### SUPPLIED MATERIAL
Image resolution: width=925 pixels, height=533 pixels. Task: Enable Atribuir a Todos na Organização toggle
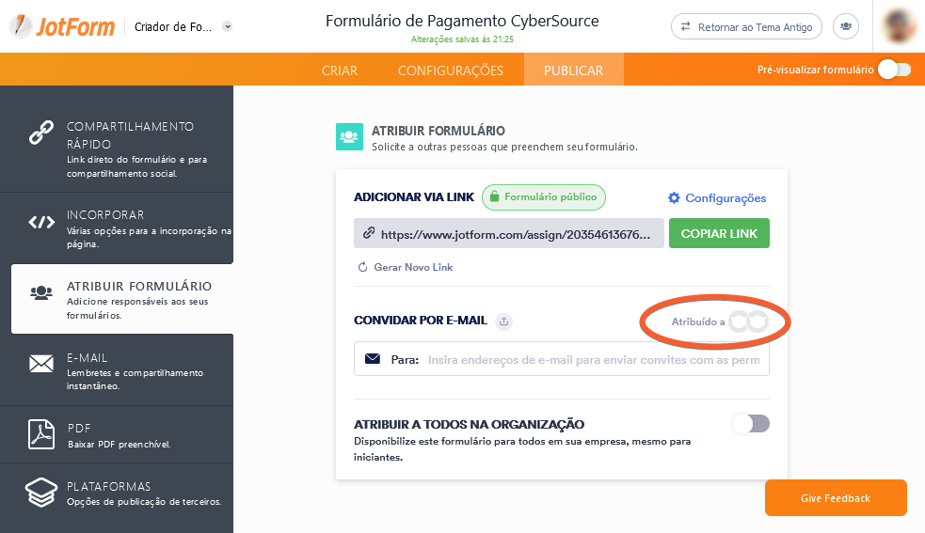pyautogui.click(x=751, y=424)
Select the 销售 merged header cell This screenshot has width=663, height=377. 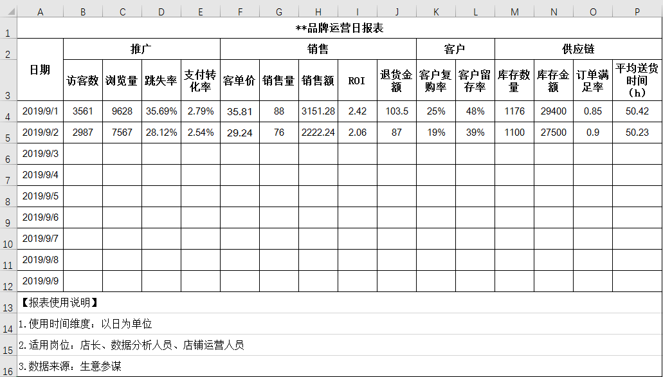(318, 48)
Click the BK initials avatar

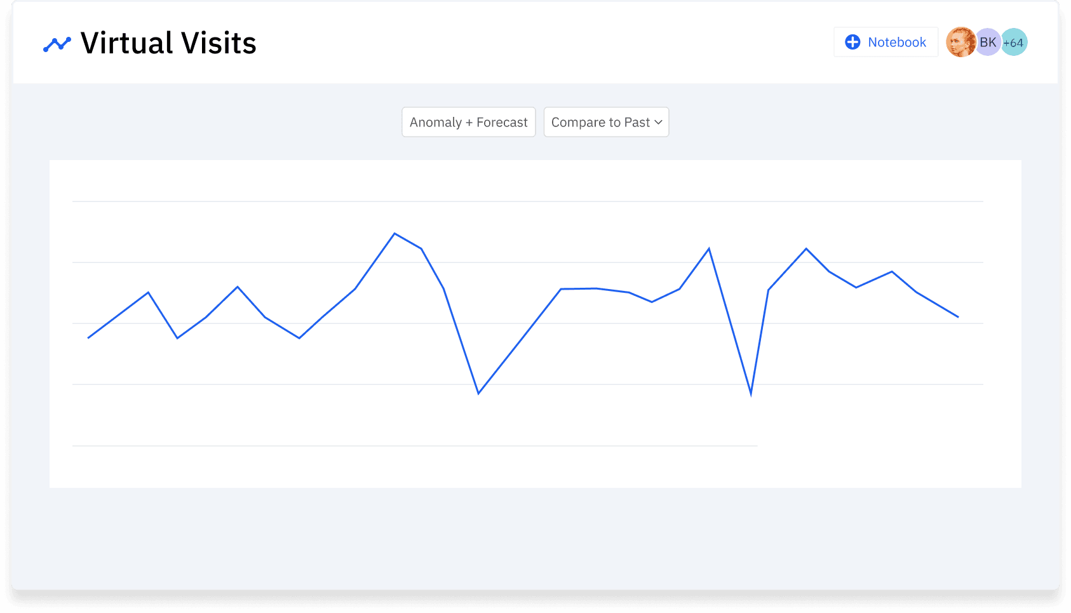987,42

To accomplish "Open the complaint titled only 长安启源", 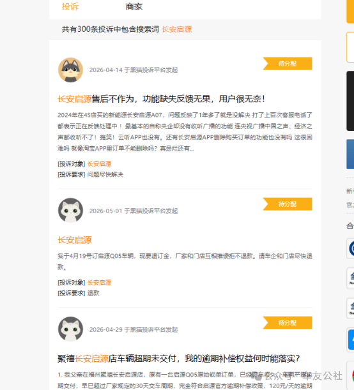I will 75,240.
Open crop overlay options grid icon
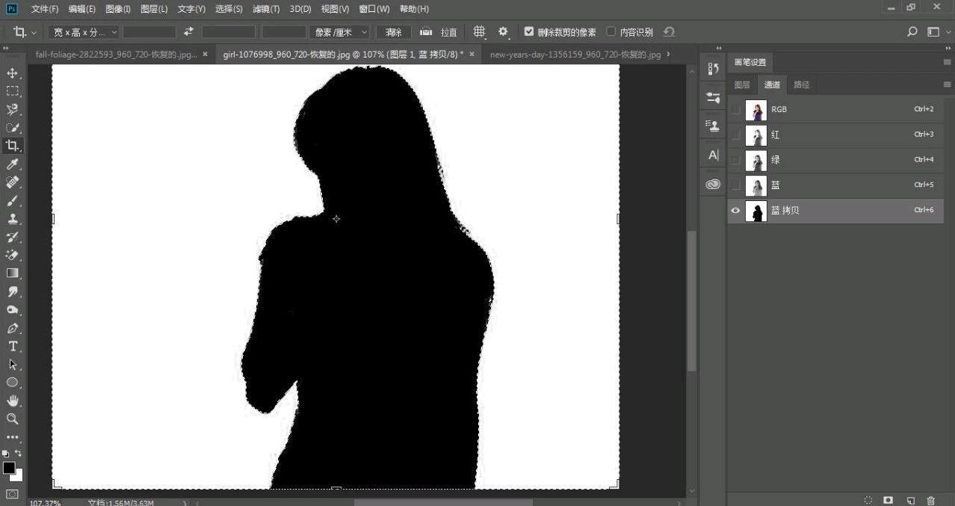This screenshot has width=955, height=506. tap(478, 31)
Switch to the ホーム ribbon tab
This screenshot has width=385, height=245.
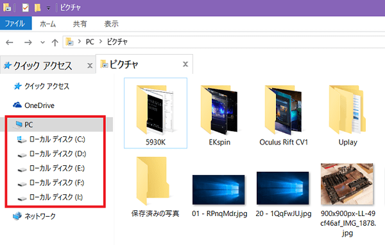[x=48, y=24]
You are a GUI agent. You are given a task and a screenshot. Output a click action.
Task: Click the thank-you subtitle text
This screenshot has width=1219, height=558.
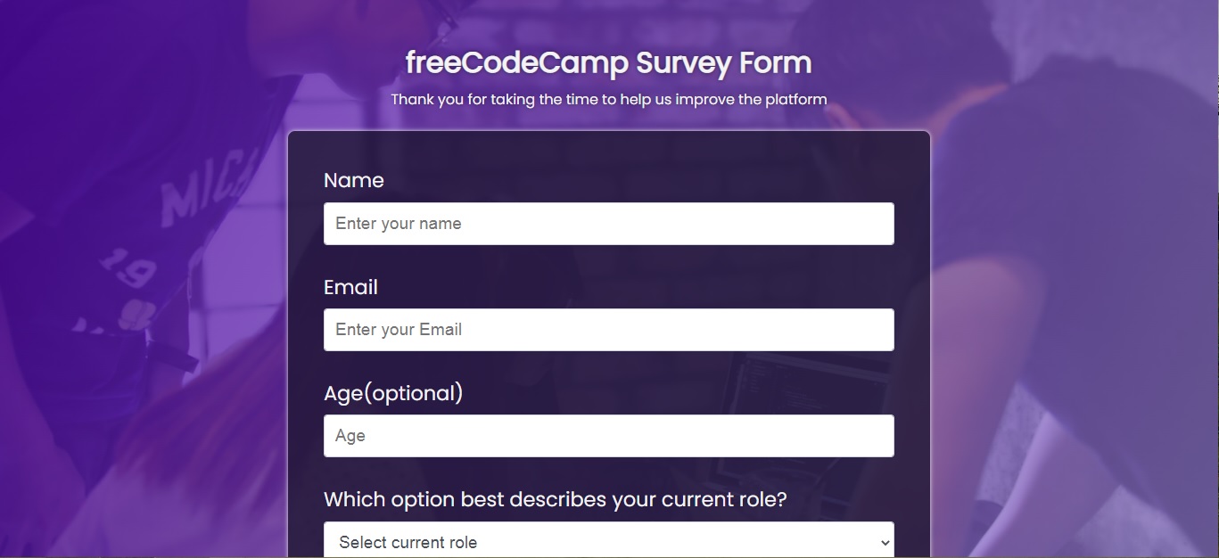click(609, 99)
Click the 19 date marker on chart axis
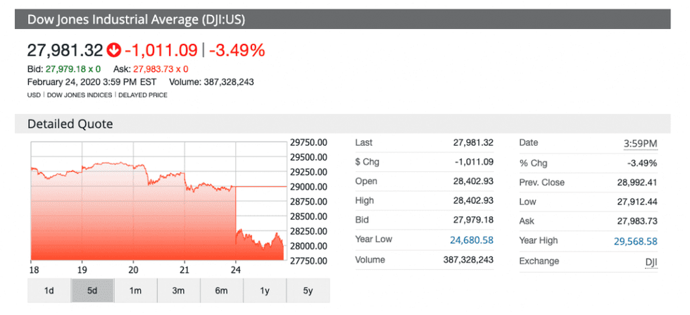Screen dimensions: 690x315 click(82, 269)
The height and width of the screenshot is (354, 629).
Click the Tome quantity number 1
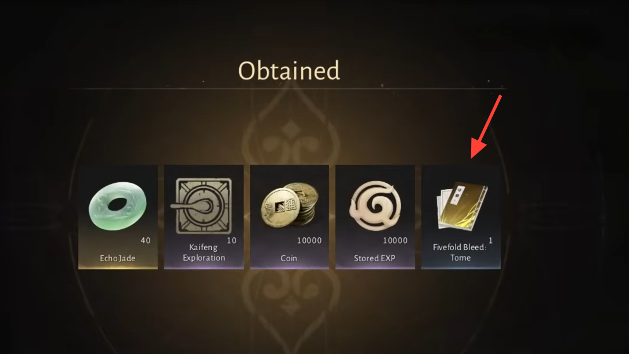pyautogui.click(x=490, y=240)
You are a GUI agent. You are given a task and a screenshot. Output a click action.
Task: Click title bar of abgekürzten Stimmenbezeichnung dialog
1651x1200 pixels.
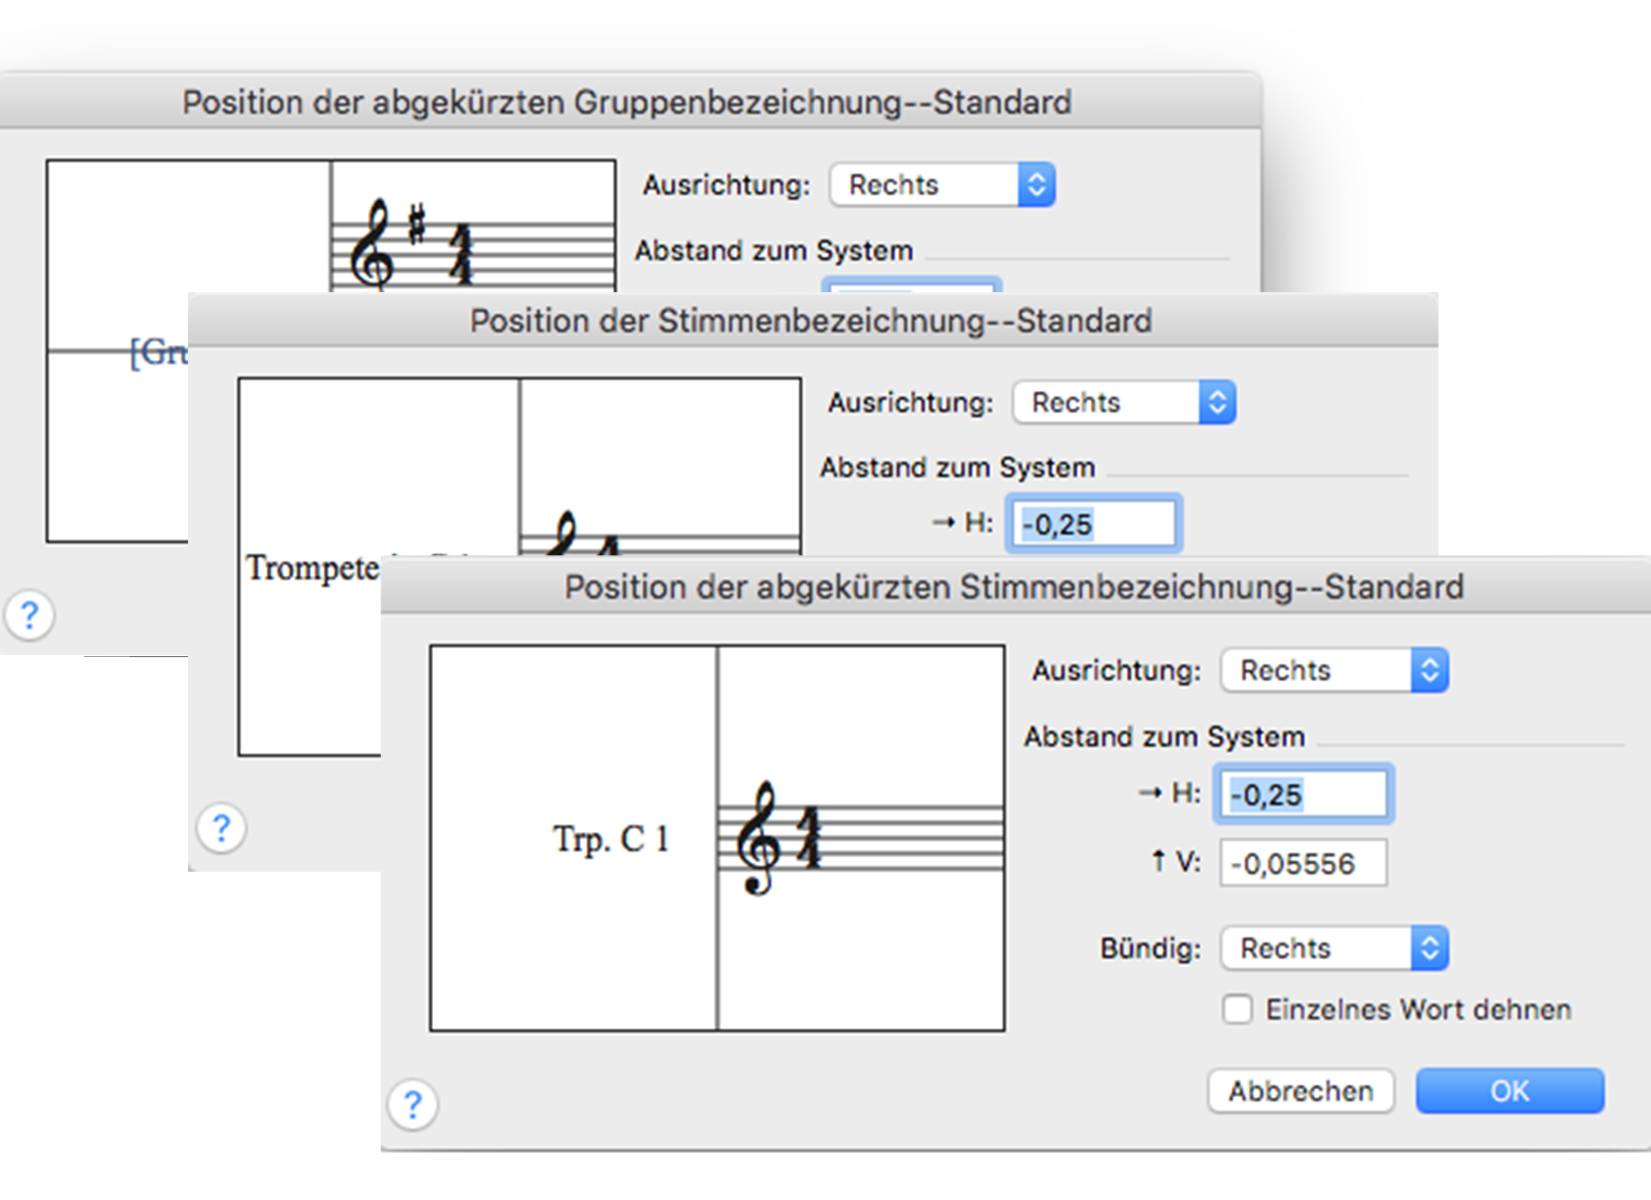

### YOUR OBJECTIVE
Beginning with the line that holds "Click the 19 date marker on chart axis", return each line through the end of the records above exactly. Do not include pictures.

### EXERCISE OUTPUT
Click the 19 date marker on chart axis
Screen dimensions: 690x315 click(82, 269)
The height and width of the screenshot is (354, 629).
Click the Tome quantity number 1
pyautogui.click(x=490, y=240)
You are a GUI agent. You are given a task and a screenshot. Output a click action.
Task: Click title bar of abgekürzten Stimmenbezeichnung dialog
1651x1200 pixels.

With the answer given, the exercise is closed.